• Your objective
From the entries below, copy exactly the lines from the one that contains "Click the Open task button" through the one that contains "Task: Click the Next > wizard button", both included, and only those.

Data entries

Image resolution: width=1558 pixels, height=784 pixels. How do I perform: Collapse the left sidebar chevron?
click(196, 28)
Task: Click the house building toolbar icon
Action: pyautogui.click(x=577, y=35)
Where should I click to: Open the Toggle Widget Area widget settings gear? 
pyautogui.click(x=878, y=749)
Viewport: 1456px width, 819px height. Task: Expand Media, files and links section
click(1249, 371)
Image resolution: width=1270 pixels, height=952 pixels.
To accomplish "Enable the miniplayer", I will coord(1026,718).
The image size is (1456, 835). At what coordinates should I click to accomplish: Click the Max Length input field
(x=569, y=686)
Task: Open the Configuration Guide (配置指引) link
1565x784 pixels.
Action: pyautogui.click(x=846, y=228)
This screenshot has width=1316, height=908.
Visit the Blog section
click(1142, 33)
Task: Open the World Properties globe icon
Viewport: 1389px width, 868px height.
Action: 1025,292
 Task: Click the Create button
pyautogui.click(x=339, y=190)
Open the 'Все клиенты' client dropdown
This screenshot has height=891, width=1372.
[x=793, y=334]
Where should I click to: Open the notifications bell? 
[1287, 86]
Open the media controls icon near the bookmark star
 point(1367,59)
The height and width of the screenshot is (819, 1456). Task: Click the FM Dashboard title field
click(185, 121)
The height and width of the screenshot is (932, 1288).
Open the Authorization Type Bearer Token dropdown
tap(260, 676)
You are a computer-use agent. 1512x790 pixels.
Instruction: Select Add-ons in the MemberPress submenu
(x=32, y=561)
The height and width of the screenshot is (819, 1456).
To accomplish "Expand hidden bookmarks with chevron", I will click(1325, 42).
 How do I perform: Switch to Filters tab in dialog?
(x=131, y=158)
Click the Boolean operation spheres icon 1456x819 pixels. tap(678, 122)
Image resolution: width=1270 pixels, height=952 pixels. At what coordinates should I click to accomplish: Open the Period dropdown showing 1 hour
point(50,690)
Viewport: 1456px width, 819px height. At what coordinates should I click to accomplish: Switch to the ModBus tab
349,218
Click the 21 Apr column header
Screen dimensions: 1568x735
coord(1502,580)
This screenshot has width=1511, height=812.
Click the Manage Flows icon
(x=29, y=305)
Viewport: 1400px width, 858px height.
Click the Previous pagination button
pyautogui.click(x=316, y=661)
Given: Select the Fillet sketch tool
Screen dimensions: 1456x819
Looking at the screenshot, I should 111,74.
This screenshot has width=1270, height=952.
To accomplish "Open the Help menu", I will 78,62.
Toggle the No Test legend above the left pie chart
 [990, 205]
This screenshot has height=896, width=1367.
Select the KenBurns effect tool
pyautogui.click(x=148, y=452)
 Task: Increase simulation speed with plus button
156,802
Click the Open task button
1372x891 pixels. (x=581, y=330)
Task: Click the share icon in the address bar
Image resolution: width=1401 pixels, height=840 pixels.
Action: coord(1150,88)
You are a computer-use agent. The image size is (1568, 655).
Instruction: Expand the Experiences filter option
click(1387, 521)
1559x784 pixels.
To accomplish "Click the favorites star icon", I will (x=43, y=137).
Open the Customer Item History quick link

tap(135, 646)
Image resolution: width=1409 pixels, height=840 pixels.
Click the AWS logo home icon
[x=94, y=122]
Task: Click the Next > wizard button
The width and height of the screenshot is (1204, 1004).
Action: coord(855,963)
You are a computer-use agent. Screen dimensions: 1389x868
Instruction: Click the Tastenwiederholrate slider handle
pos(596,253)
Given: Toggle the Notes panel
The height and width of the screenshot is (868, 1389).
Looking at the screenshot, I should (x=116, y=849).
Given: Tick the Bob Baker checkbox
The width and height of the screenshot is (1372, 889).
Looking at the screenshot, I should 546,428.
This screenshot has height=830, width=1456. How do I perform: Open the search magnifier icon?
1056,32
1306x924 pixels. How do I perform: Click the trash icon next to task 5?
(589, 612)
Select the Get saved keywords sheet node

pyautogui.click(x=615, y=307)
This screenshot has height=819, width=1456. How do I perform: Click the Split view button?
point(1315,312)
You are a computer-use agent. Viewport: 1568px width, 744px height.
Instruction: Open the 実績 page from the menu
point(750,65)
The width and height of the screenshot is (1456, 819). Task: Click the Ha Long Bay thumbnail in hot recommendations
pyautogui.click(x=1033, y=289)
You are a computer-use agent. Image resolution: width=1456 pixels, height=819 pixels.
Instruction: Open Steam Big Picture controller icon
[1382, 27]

• Finished exercise
Click the Open task button
1372x891 pixels. (x=581, y=330)
Task: Click the share icon in the address bar
Image resolution: width=1401 pixels, height=840 pixels.
Action: coord(1150,88)
You are a computer-use agent. The image size is (1568, 655).
Instruction: Expand the Experiences filter option
click(1387, 521)
1559x784 pixels.
To accomplish "Click the favorites star icon", I will (x=43, y=137).
Open the Customer Item History quick link

tap(135, 646)
Image resolution: width=1409 pixels, height=840 pixels.
Click the AWS logo home icon
[x=94, y=122]
Task: Click the Next > wizard button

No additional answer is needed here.